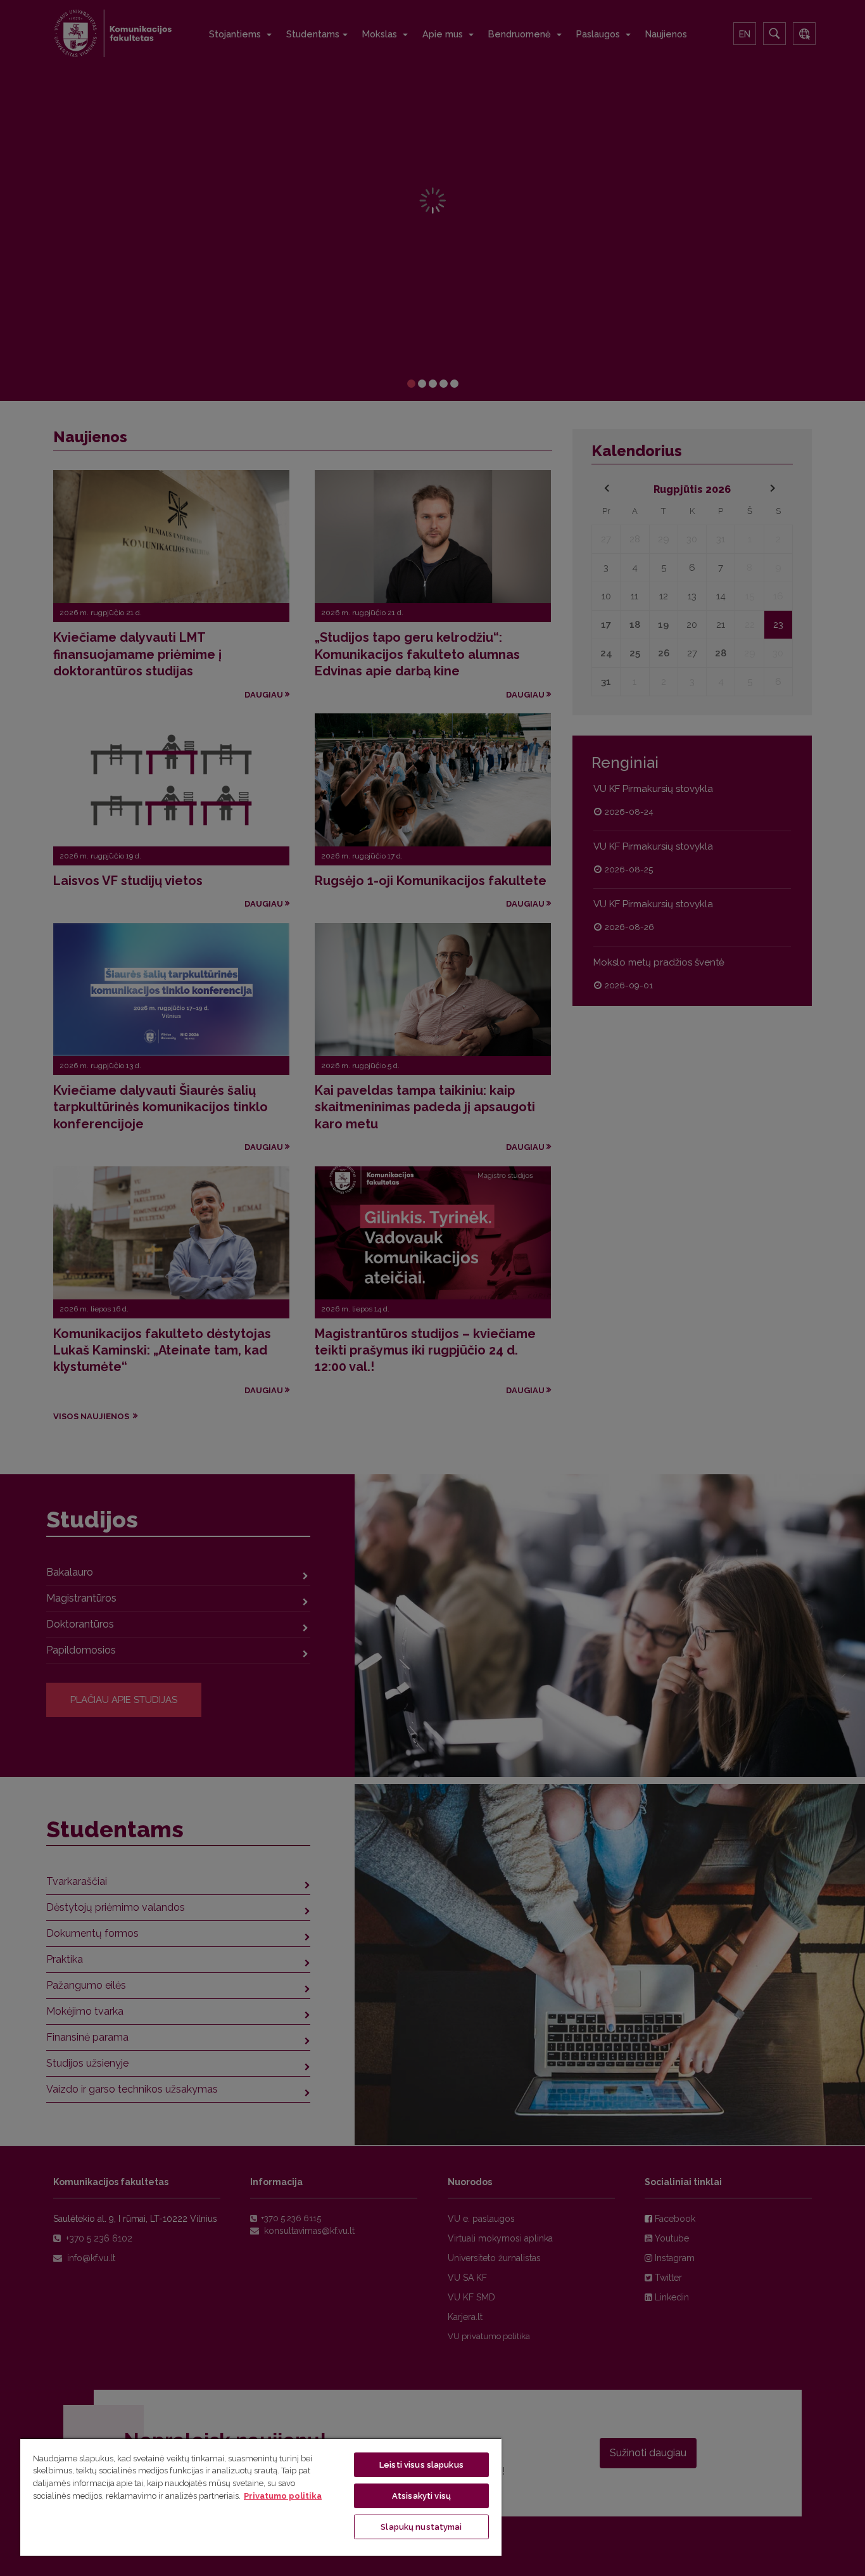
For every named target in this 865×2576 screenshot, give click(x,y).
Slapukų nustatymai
--
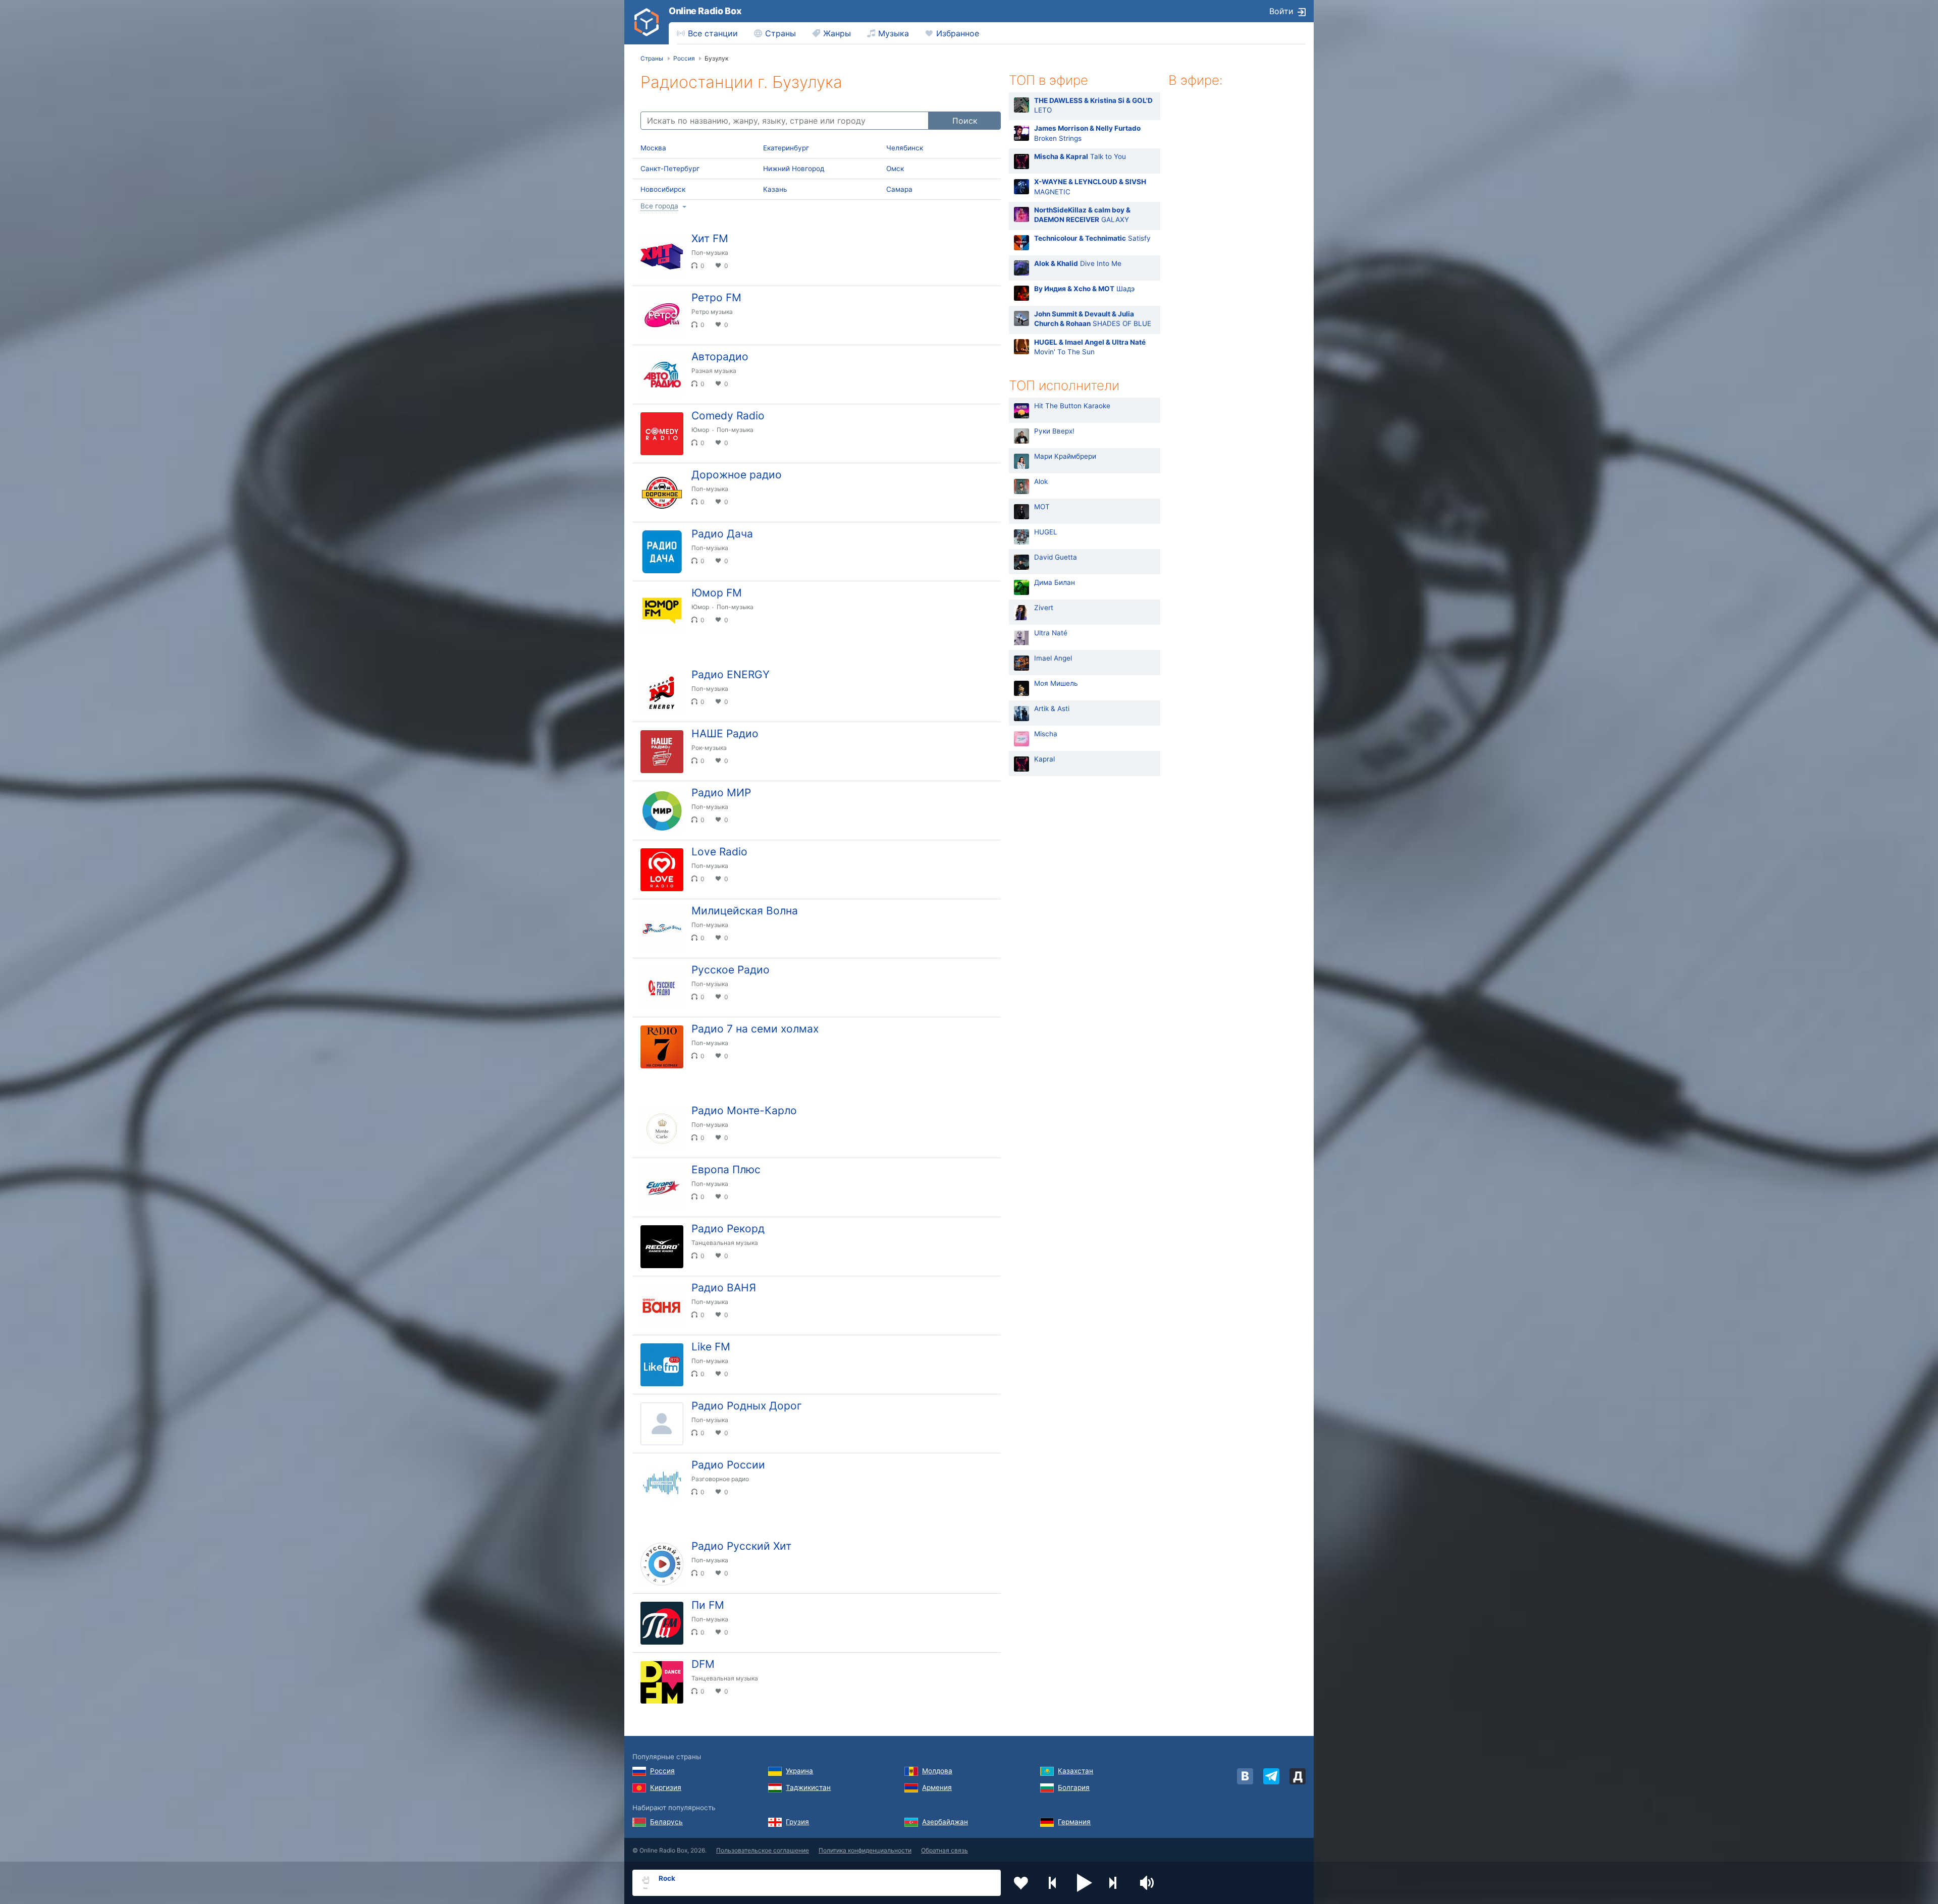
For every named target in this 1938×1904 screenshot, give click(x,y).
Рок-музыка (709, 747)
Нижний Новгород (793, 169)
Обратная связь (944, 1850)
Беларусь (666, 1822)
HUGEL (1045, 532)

• Exercise directions: Could you set down, exactly as written, the lines above between the one holding "Рок-музыка (709, 747)" and the one holding "HUGEL (1045, 532)", inclusive, and nothing more?

• Reply to the exercise:
Рок-музыка (709, 747)
Нижний Новгород (793, 169)
Обратная связь (944, 1850)
Беларусь (666, 1822)
HUGEL (1045, 532)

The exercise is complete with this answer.